Extrait du document

------------------------------------------------------------

Le site des ophtalmologistes de France
Ce chapitre correspond à la thèse en Sciences Historiques et Philologiques pour le Doctorat de l'Ecole Pratique des Hautes Etudes, soutenue par le Docteur Robert Heitz le samedi 13 janvier 2001, au Val de Grâce (Paris).
L'ouvrage est publié (juillet 2003) en version anglaise par M. Jean Paul Wayenborgh.
Les trois tomes nous font revivre les avancées des connaissances, les erreurs et les errances des ophtalmologistes, des opticiens, des savants qui ont essayé de corriger les anomalies de l'oeil par différents systèmes optiques. On verra les progrès de ces hommes au fil des siècles.
Nous ne pouvons qu'encourager le lecteur à se plonger dans ce travail de grande qualité qui a demandé 30 années de collecte de documents et de témoignages, suivies par quatre années de vérifications et de rédaction, et qui a permis de revenir aux sources pour éviter les erreurs classiques.

------------------------------------------------------------

Extraits de données
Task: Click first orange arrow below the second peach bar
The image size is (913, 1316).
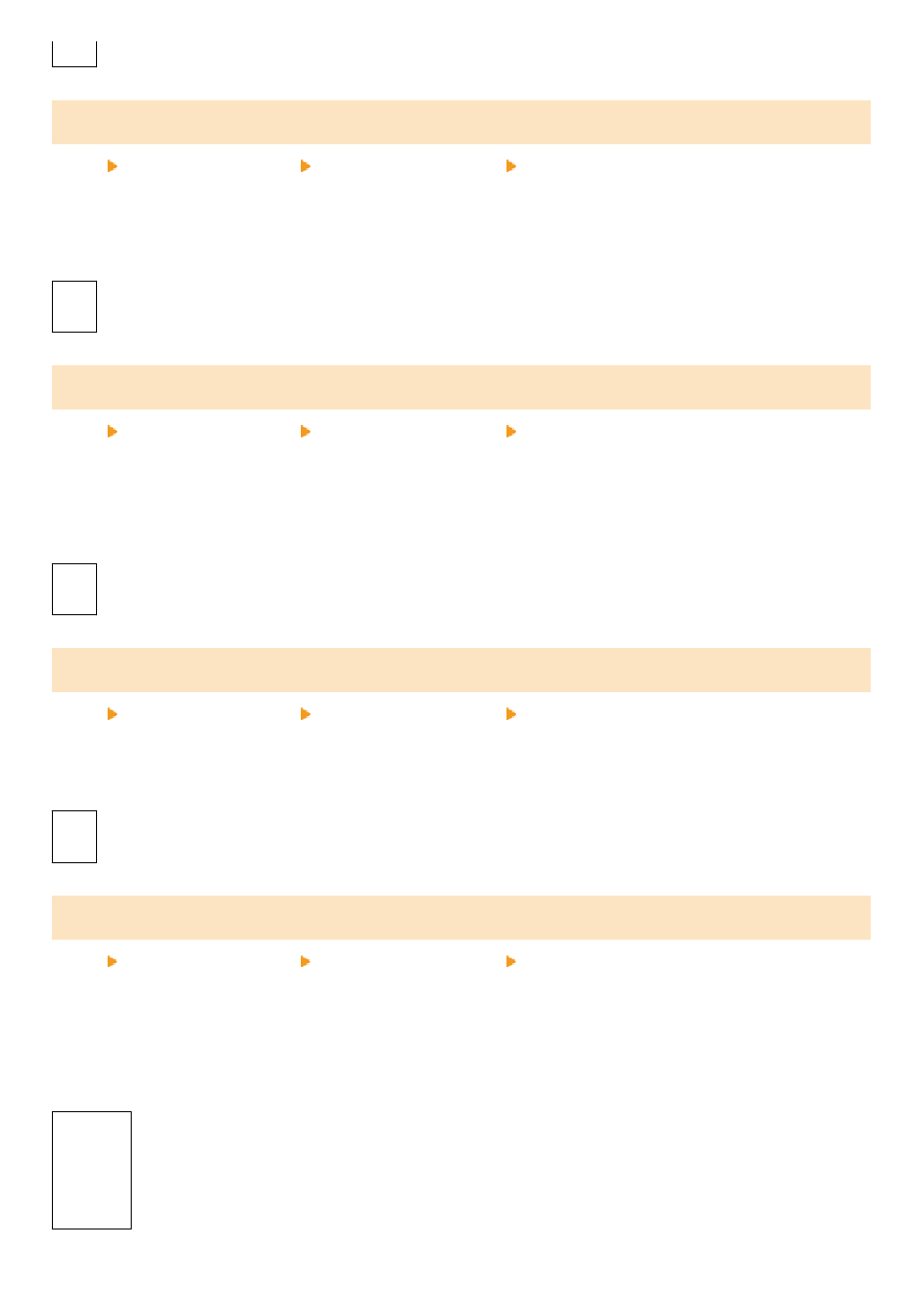Action: [x=112, y=432]
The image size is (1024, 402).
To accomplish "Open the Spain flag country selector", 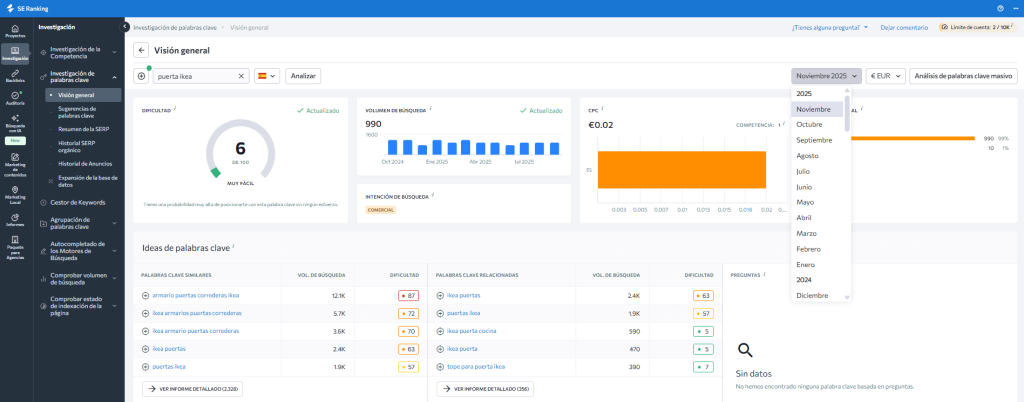I will tap(266, 76).
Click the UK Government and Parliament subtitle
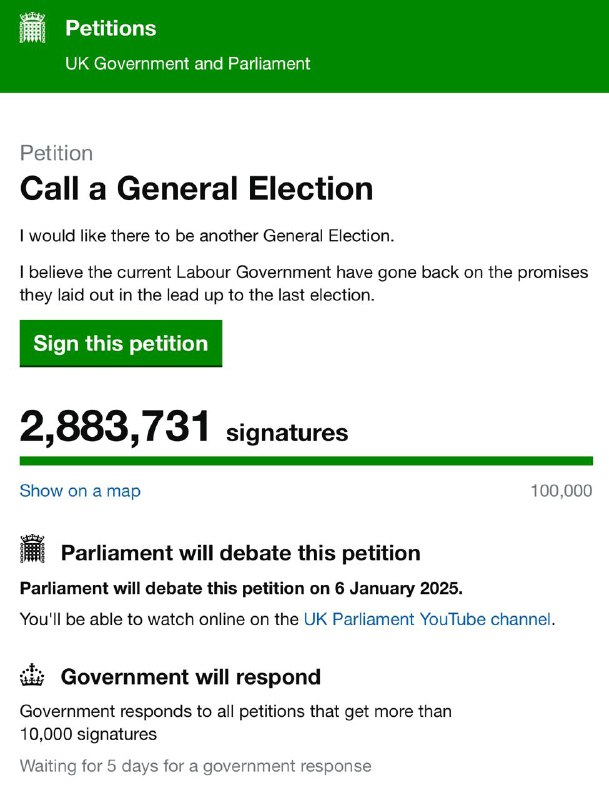The image size is (609, 800). point(188,64)
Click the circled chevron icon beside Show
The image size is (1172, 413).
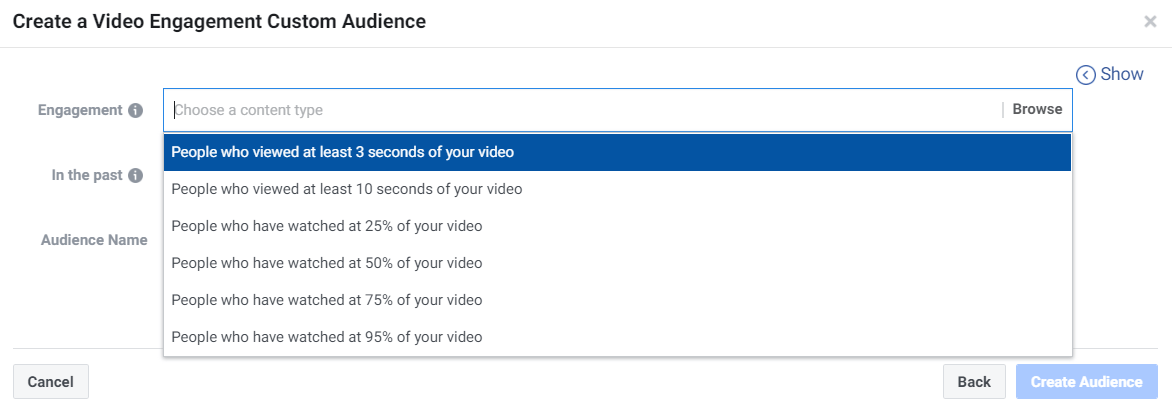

------------------------------------------------------------

Questions d'étude
1/ D'après l'extrait du document, où la thèse du Docteur Robert Heitz a-t-elle été soutenue ?
2/ Traduisez en anglais la phrase suivante de l'extrait du document : « Les trois tomes nous font revivre les avancées des connaissances, les erreurs et les errances des ophtalmologistes, des opticiens, des savants qui ont essayé de corriger les anomalies de l'oeil par différents systèmes optiques. »
3/ Pour chacune des affirmations suivantes, indiquez si elle concorde avec l'extrait du document, en citant les mots qui le montrent.
(a) La collecte de documents et de témoignages a duré quarante ans.
(b) La version anglaise de l'ouvrage est publiée par M. Jean Paul Wayenborgh.
(c) L'ouvrage compte trois tomes.

Liste des réponses
1/ Au Val de Grâce, à Paris.

2/ The three volumes bring back to life the advances in knowledge, the mistakes and the wanderings of the ophthalmologists, the opticians and the scholars who tried to correct the anomalies of the eye through various optical systems.

3/
(a) Non : « 30 années de collecte de documents et de témoignages ».
(b) Oui : « L'ouvrage est publié (juillet 2003) en version anglaise par M. Jean Paul Wayenborgh ».
(c) Oui : « Les trois tomes nous font revivre les avancées des connaissances ».